Search code examples
javaspring-bootapache-kafkatimestampspring-kafka

How to seek Offset for Time Stamp with Spring for Kafka


We are using spring-kafka to consume messages that have to be forwarded to the frontend as server sent events (SSE).

When a user logs in she is to supposed to see all the events she missed out on since her last session.

Current implementation uses the ConsumerSeekCallback as described in this answer

However that callback does not support the offsetForTimes method of the underlying KafkaConsumer (KafkaConsumer#offsetForTimes).

So I have to use seekToBeginning and filter for the time stamp, which will cause problems when there are a lot of messages ...

Is there any other way to receive only the messages since a given time stamp? Maybe a safe way to use the consumer directly?


Solution

  • As Gary Russel pointed out above, ConsumerSeekCallback is legacy, so it's a no-go ... and I won't open a GitHub issue ...

    I was finally able to achieve my objective:

    When a user logs in she is to supposed to see all the events she missed out on since her last session.
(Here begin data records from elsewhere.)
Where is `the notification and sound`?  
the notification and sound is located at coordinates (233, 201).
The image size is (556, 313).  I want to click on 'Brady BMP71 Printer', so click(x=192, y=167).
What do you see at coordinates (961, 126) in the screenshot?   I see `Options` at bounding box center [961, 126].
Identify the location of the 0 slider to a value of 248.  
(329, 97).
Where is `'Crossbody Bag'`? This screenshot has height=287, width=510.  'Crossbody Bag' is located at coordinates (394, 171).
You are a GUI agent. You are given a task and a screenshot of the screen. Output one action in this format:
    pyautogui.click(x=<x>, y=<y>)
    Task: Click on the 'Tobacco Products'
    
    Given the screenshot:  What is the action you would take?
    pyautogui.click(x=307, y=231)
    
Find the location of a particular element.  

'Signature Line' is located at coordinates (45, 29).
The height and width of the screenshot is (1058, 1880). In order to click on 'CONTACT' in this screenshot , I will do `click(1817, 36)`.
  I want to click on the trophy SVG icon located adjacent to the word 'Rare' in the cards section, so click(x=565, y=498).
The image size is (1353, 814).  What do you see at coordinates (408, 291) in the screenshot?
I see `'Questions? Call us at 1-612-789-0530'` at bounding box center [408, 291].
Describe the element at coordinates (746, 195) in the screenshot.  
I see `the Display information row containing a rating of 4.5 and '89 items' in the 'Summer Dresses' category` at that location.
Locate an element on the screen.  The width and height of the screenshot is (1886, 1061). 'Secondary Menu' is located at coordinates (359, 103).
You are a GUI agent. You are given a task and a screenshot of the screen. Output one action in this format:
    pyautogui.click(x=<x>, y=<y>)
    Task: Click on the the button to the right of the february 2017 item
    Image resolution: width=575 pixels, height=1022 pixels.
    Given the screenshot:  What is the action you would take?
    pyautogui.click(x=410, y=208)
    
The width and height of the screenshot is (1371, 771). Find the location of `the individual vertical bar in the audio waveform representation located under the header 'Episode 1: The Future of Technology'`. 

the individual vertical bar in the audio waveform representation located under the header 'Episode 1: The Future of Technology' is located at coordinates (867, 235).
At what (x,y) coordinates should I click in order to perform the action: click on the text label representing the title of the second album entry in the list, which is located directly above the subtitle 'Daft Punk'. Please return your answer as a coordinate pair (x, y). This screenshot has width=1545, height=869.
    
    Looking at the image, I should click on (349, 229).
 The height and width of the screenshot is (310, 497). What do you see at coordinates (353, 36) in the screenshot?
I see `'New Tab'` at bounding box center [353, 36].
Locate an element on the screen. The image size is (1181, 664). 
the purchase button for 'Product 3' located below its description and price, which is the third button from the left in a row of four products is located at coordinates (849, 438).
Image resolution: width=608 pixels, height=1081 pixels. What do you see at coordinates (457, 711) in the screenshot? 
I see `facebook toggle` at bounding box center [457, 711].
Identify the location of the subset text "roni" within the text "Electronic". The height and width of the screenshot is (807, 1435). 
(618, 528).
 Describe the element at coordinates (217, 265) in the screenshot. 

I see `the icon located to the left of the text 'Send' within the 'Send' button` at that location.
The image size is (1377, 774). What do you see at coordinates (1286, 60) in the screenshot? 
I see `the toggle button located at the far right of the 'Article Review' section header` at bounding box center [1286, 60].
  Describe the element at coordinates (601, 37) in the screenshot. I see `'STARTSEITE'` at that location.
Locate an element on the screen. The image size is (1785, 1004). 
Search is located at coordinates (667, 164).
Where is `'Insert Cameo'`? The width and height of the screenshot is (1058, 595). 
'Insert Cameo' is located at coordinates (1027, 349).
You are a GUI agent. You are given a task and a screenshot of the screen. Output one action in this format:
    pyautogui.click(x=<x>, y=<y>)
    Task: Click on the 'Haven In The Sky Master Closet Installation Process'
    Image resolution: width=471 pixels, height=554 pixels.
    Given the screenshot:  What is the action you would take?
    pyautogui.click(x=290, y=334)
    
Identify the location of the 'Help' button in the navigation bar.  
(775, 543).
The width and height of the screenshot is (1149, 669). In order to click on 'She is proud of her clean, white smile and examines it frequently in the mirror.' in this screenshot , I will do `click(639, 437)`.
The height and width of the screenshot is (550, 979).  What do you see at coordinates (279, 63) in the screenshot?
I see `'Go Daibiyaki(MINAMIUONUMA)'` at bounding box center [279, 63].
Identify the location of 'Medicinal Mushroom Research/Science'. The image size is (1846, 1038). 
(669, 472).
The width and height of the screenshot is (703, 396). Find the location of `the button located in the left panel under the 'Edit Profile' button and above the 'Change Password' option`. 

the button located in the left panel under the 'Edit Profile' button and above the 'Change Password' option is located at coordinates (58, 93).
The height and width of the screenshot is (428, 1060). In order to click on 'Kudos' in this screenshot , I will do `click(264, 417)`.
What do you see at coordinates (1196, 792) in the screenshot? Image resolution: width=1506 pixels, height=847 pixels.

    by handling all new subscriptions in an EventListener for the ListenerContainerIdleEvent, where the consumer is available as part of the event data:

        @EventListener(condition = "event.listenerId.startsWith('qux-')")
        public void idleEventHandler(ListenerContainerIdleEvent event) {
    
            // find new subscriptions
            Collection<EventListenerSubscription> newSubscriptions = 
                    subscriptions.stream().filter(s -> s.isNew())
                    .collect(Collectors.toList());
    
            if (!newSubscriptions.isEmpty()) {
    
                // mark subscriptions a not new
                newSubscriptions.forEach(s -> s.setNew(false));
    
                // compute the oldest time stamp
                OptionalLong oldestTimeStamp = 
                        newSubscriptions.stream()
                        .mapToLong(s -> s.getLastTimeStamp())
                        .reduce(Long::min);
    
                if (oldestTimeStamp.isPresent()) {
    
                    // seek on topic for oldest time stamp
                    Map<TopicPartition, Long> timestampsToSearch = new HashMap<>();
                    timestampsToSearch.put(new TopicPartition(eventTopic, 0),
                                           oldestTimeStamp.getAsLong());
                    Consumer<?, ?> consumer = event.getConsumer();
                    event.getConsumer().offsetsForTimes(timestampsToSearch).forEach((k, v) -> {
                        consumer.seek(k, v.offset());
                    });
                }
            }
        }
    

    I determine the oldest time stamp across all new subscriptions, mark these subscriptions as not new, and use the consumer seek back on the topic for the oldest time stamp.

    In order to get the container idle event, the idle interval has to be configured in the container properties, as described here.

    The KafkaListener will then take care of sending the old events to the (formerly new) subscribers:

        @KafkaListener(id = "qux", topics = { "${app.event.topic}" }, errorHandler = "kafkaListenerErrorHandler")
        public void receive(@Payload Event event, @Headers MessageHeaders headers) throws JsonProcessingException {
    
            // collect the subscribers not marked as new
            Collection<EventListenerSubscription> oldSubscriptions = 
                    subscriptions.stream().filter(s -> !s.isNew())
                    .collect(Collectors.toList());
    
            for (EventListenerSubscription s : oldSubscriptions) {
                if (s.getLastTimeStamp() < timestamp) {
                    s.addMessage(event, timestamp);
                }
            }
        }